She appears unaware of her uncertain fate as she runs in between the grown-ups legs.

This is not to become her permanent home.

Our Sansar provides a transit home for children of the entire district, which means when a child enters the care of staff they immediately begin working to find a permanent home.

"Ideally we want to place kids back with family, but this is not always possible, so we look for a legitimate care home or look at moving them to our own home in another district," Our Sansar director Julia Krepska said.

"We work to give the children whatever they need, sometimes its help with their family, like in the case of two children we have now, we are working to help their mum into employment so she is able to support them." It is the only provider delivering this work in the district and have received children from a number of backgrounds.
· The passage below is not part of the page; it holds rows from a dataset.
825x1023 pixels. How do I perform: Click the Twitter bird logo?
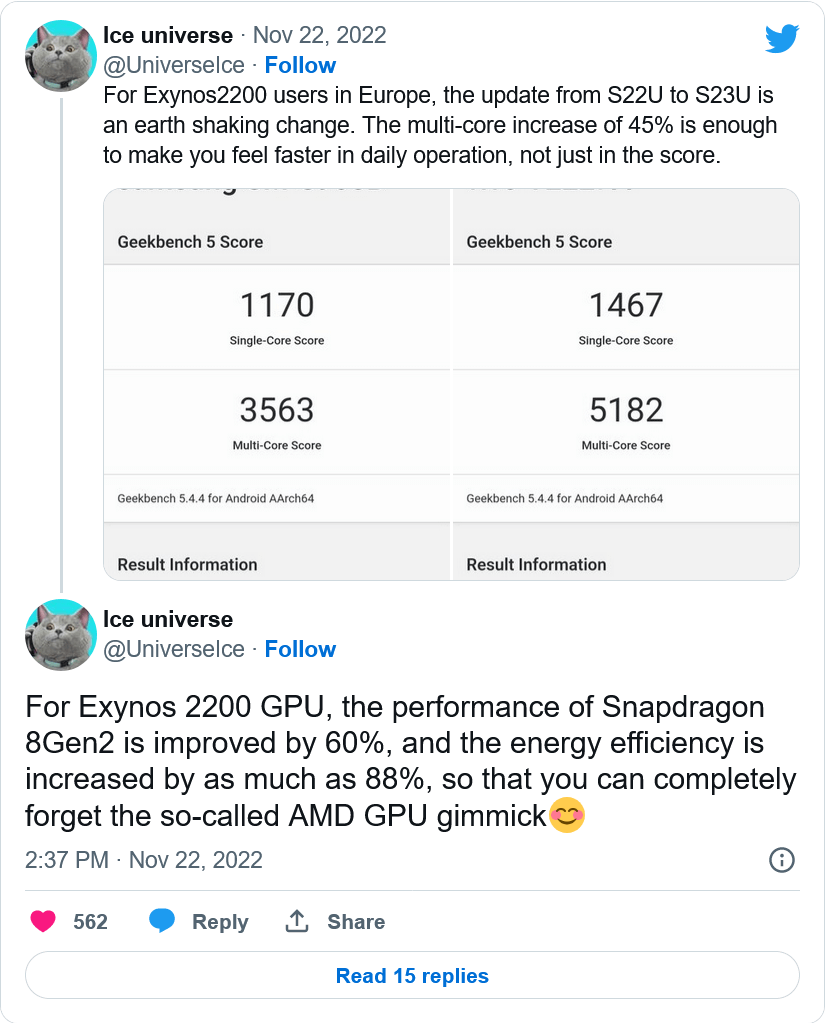[x=782, y=38]
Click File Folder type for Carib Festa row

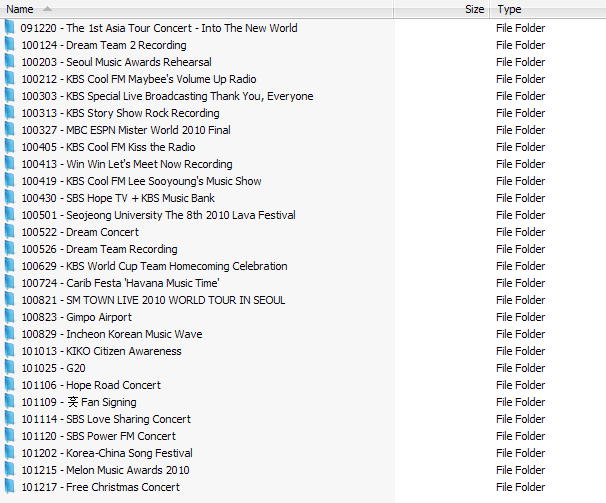coord(520,283)
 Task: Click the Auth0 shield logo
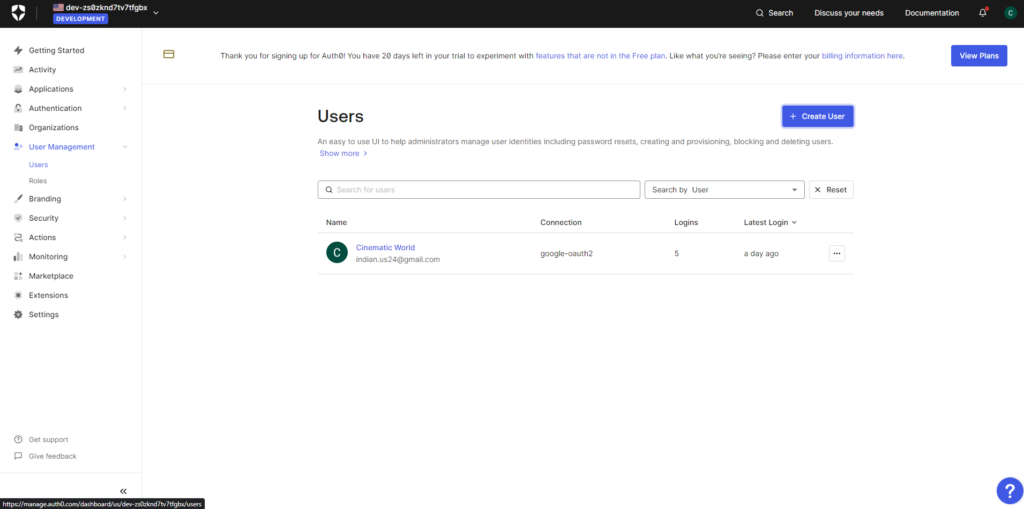pos(20,13)
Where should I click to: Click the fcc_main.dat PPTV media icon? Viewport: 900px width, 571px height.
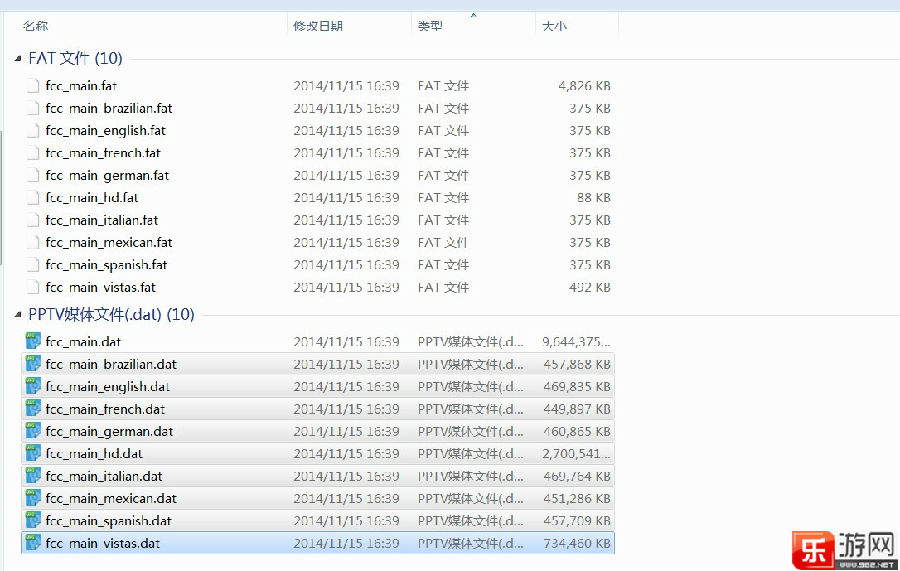33,342
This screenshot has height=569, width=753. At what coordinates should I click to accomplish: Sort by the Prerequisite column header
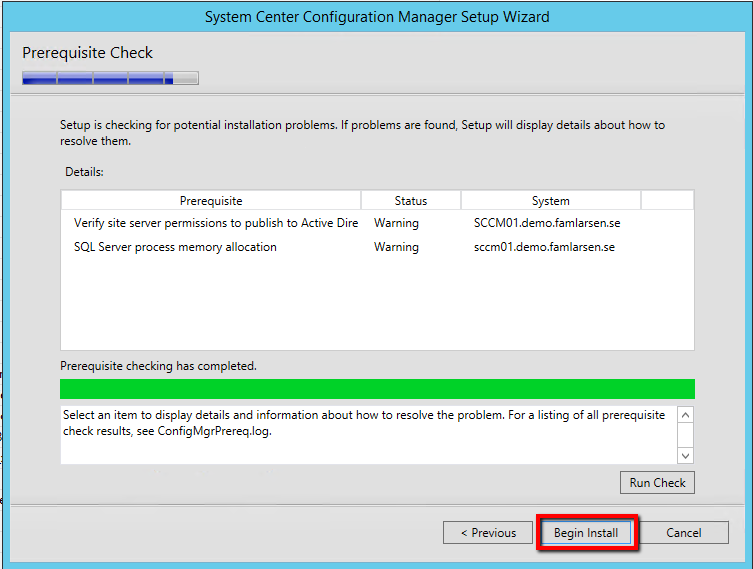[211, 201]

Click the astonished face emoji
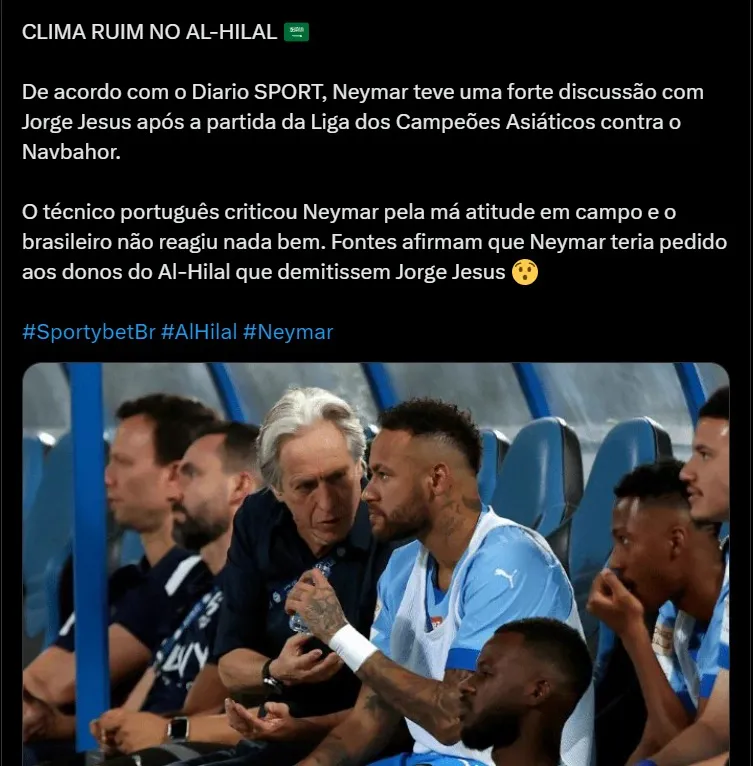[x=525, y=272]
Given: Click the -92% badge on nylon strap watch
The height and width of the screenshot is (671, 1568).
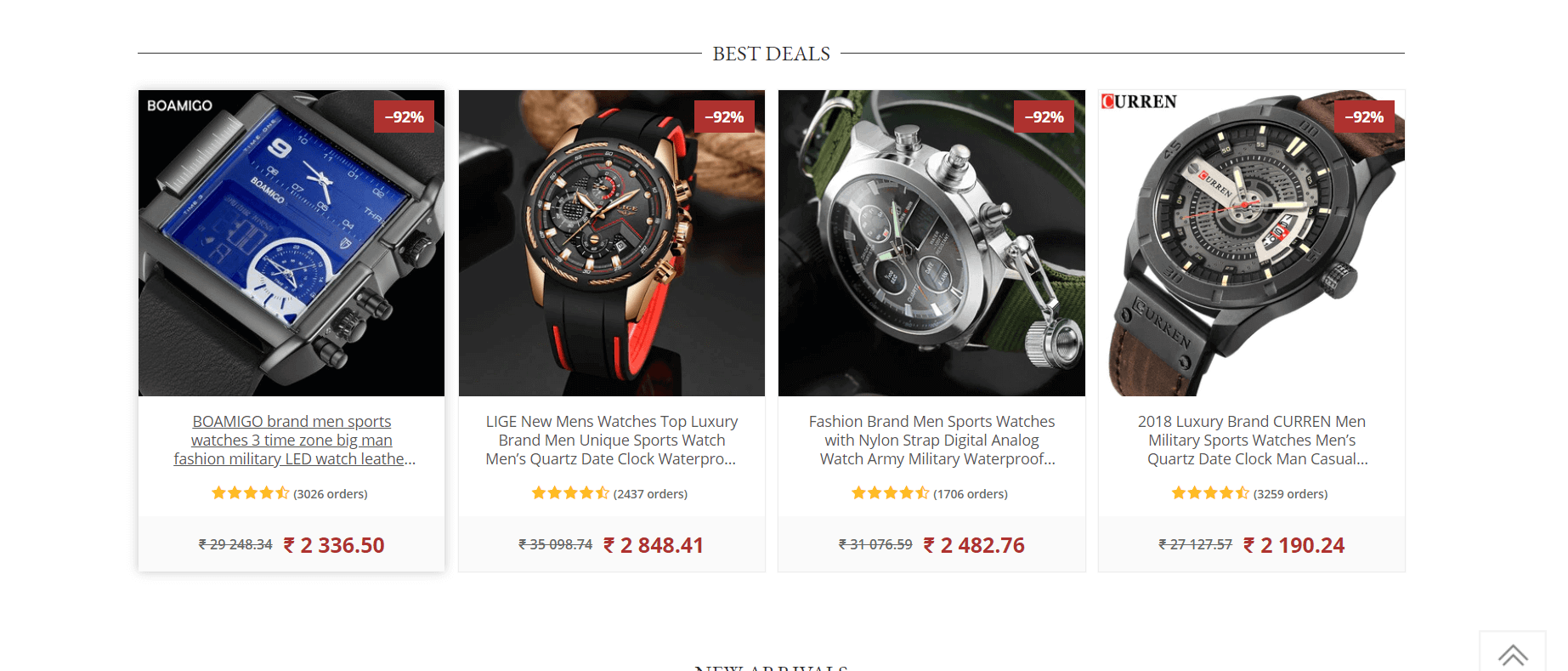Looking at the screenshot, I should (x=1044, y=117).
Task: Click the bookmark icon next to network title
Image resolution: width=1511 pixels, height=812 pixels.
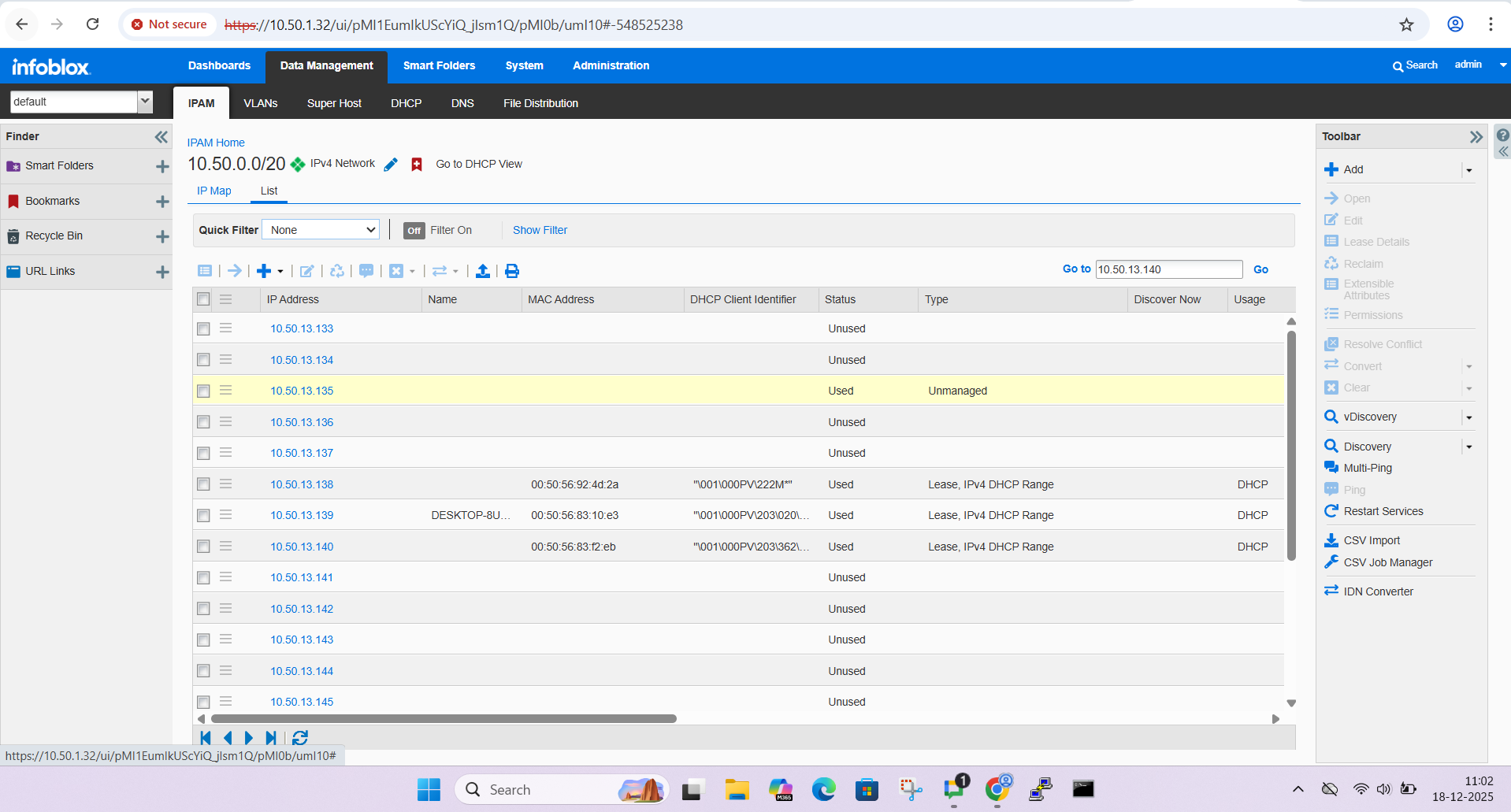Action: [417, 165]
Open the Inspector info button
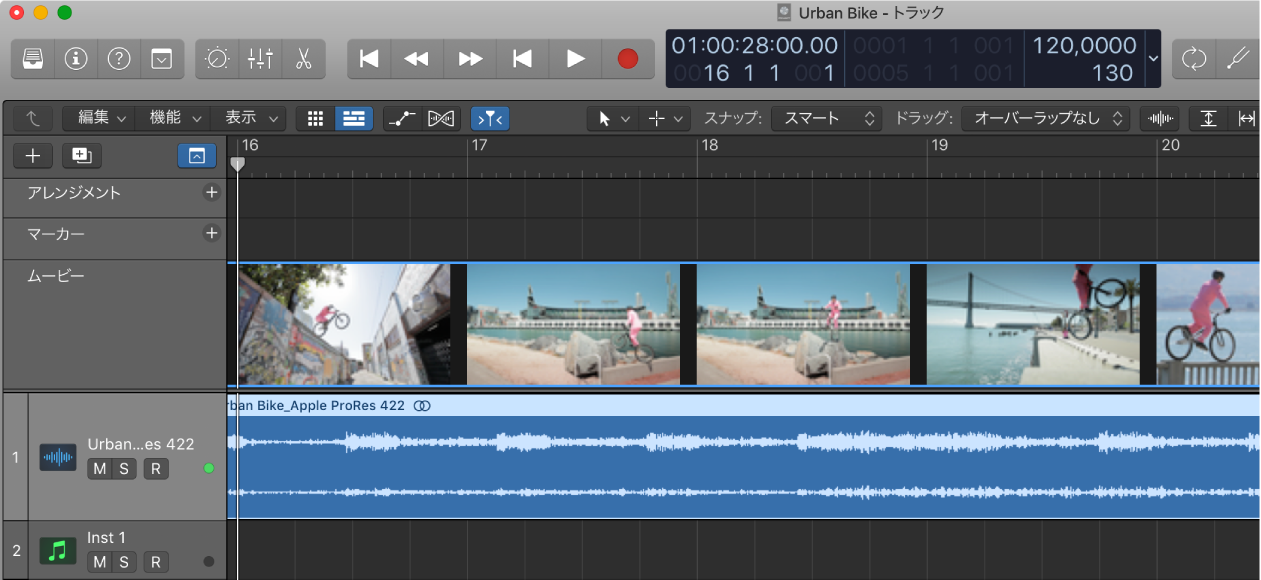Screen dimensions: 1261x580 coord(76,59)
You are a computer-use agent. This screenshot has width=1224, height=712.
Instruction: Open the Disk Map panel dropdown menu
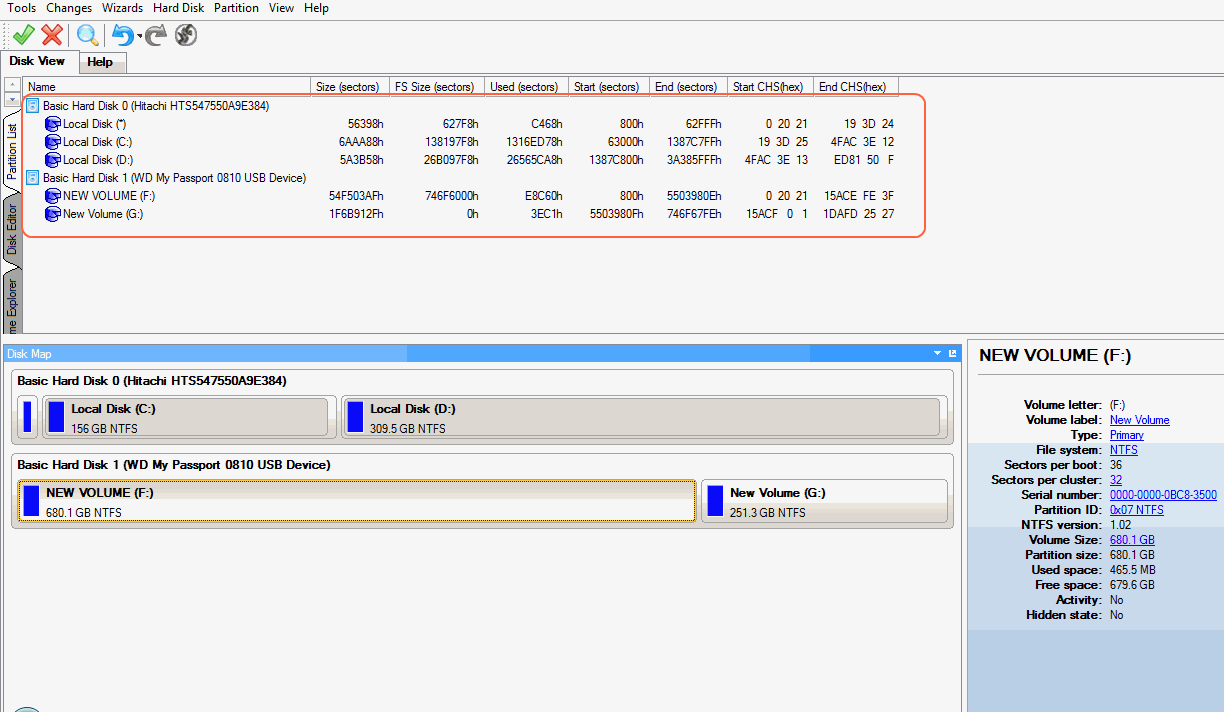[x=938, y=354]
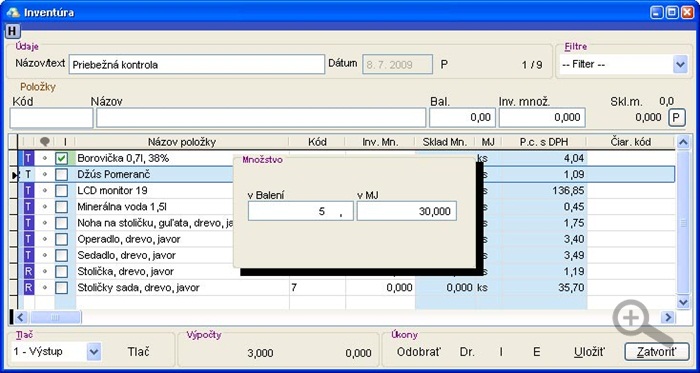Screen dimensions: 700x373
Task: Tick the Stoličky sada checkbox
Action: (62, 288)
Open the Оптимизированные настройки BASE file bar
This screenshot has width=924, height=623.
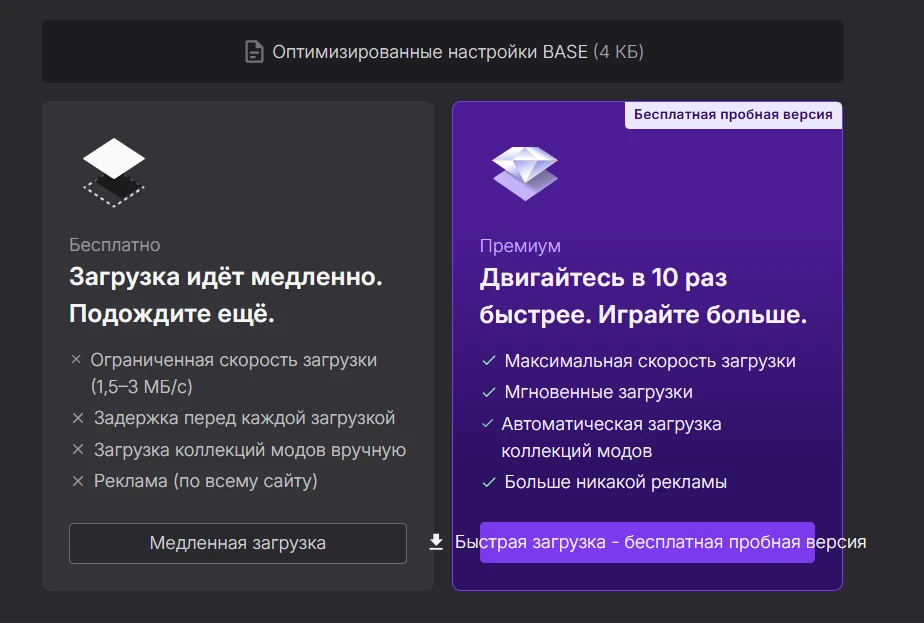point(442,52)
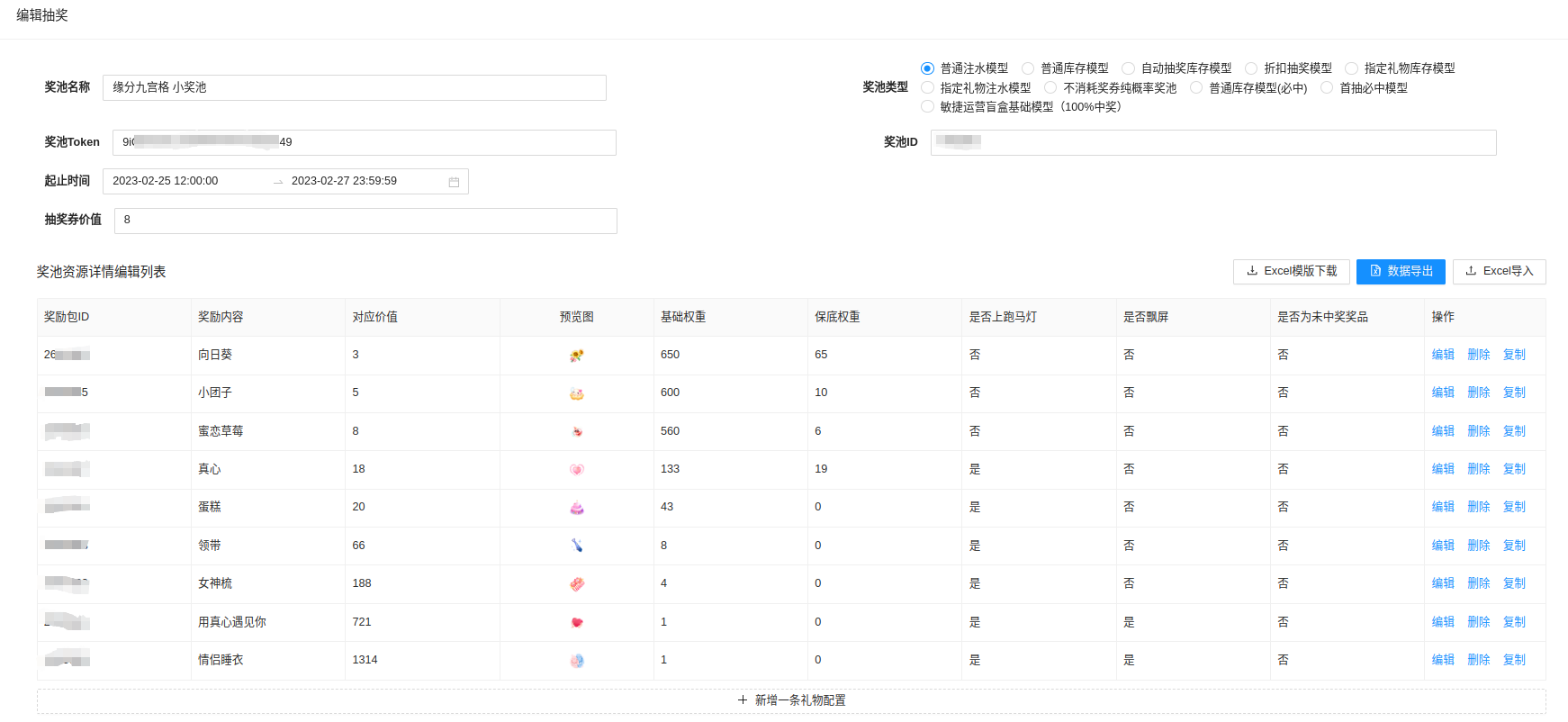Choose the 首抽必中模型 radio button
This screenshot has width=1568, height=722.
(x=1327, y=88)
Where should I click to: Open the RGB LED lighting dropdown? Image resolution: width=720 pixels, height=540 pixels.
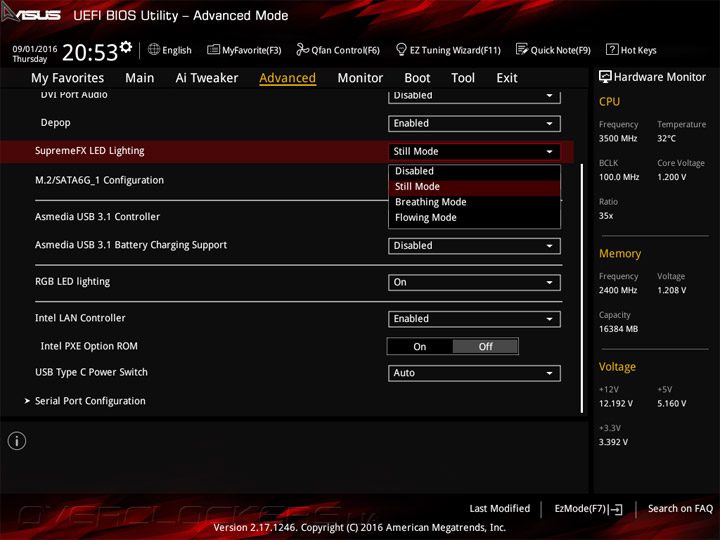(x=474, y=283)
This has included some who were taken by child traffickers and abandoned children like Lila.

"We couldn't really believe her story at first," Krepska said. "She is not really in our age range of what we provide for, but there was nowhere else for her to go, we are the only ones doing this here." As Lila watched the boys play cricket on the dirt helipad near the transit home, staff talked of how many more children like her are in isolated villages in the hills surrounding the valley town.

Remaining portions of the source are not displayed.